Explainer showcasing a new web storage API, NativeIO
Apache License 2.0
63 stars 8 forks source link

getAll() should use async iterator or have some other means of dealing with a large number of files #9

Closed asutherland closed 3 years ago

asutherland commented 3 years ago

https://wicg.github.io/kv-storage/ ended up specifying use of an async iterator for enumeration because of real-world experience from https://github.com/w3c/ServiceWorker/issues/1066 where it was reported that Chrome would break once too many separate requests/responses were stored. It seems like something similar is called for here.

hugo306 commented 3 years ago

It's very telling that the first thing the Emscripten example does is implement listByPrefix(prefix) on top of getAll(). That's indicative that it should just have been listByPrefix all along.

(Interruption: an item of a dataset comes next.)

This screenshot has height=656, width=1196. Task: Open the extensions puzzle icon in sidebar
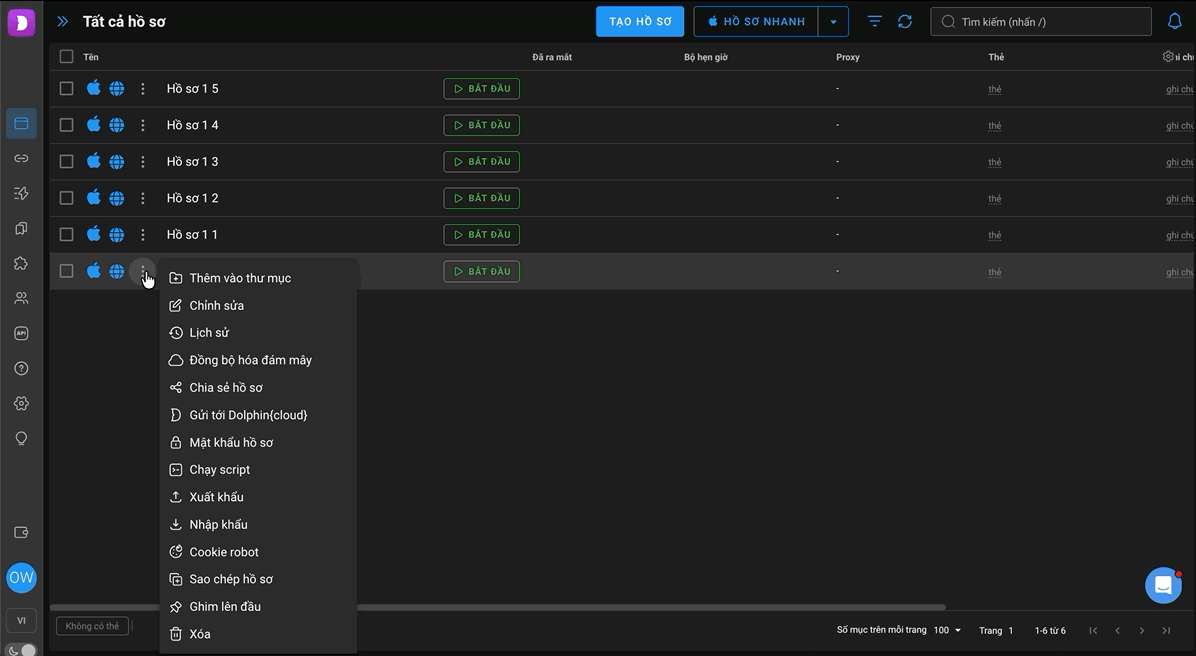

getAll() is the weak link in this otherwise good API, since churning though megabytes of filenames to access bytes of file won’t be acceptable for a high-performance storage interface. Right now it's not even obviously better than Cache API even for its prime use cases.

Examples:

  1. Checking if a file exists in O(1) space/time
  2. Searching though files in log-linear time
  3. Iterating a date range of prefixed files lazily with early abort, and without allocating for O(n) names.

The iterator can do all of these and much more. You can even trivially build getAll() on top of it (but not the other way around without the performance hit).

const getAll = () => [...listByPrefix('')];

fivedots commented 3 years ago

Hello, thank you for your feedback!

I agree having an async iterator to go over filenames is a goo idea. Right now we are considering a merger with the Origin Private File System (more details here), where an async iterator is already available. I'll close the issue for now, since we intend to have iterators and the surface is defined. I'll reopen it if this doesn't work out for some reason!